Directions => Reproduce the material without any change, starting at its first line and ending at the line that contains "Looking at the screenshot, I should 99,12.", including that line.

Data provided =>
◆ ◆ ◆ ◆
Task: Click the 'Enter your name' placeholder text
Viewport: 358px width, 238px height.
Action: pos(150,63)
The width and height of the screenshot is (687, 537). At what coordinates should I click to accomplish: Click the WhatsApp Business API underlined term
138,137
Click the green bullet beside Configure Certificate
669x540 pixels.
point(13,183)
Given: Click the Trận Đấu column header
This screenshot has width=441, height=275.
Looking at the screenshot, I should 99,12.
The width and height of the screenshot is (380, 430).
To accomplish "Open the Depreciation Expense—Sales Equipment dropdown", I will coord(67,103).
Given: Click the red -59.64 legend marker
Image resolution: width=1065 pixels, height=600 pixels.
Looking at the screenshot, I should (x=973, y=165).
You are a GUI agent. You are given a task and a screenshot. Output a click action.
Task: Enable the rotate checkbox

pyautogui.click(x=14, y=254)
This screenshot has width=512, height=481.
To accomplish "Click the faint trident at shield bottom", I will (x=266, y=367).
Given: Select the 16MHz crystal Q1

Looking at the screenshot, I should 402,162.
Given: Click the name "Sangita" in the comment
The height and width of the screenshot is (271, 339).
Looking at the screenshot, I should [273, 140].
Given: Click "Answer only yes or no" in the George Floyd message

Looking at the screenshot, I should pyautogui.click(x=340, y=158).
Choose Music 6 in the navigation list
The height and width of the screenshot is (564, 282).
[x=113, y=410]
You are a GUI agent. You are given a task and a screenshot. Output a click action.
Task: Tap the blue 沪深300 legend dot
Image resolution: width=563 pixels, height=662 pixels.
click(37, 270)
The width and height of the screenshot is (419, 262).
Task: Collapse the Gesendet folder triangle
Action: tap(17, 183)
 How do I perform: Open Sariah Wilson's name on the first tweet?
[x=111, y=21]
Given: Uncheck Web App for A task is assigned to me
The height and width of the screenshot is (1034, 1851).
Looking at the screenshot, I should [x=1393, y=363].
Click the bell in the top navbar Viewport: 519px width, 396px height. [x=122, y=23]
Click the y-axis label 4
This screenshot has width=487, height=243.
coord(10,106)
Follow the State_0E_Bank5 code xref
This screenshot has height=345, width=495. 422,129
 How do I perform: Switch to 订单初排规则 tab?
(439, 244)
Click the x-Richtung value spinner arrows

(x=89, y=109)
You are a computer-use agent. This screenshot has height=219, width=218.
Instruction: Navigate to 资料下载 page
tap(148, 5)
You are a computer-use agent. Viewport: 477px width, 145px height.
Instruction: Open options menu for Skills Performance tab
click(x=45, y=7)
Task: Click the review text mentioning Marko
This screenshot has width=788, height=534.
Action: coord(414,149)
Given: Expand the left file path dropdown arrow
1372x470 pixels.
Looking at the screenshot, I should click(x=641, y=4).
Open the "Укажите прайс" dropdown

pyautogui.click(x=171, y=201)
◆ ◆ ◆ ◆
Exercise result =>
Task: Click the 'Enter your name' placeholder text
Viewport: 358px width, 238px height.
Action: pos(150,63)
The width and height of the screenshot is (687, 537). At what coordinates should I click to accomplish: Click the WhatsApp Business API underlined term
138,137
Click the green bullet beside Configure Certificate
669x540 pixels.
point(13,183)
Given: Click the Trận Đấu column header
This screenshot has width=441, height=275.
Looking at the screenshot, I should 99,12.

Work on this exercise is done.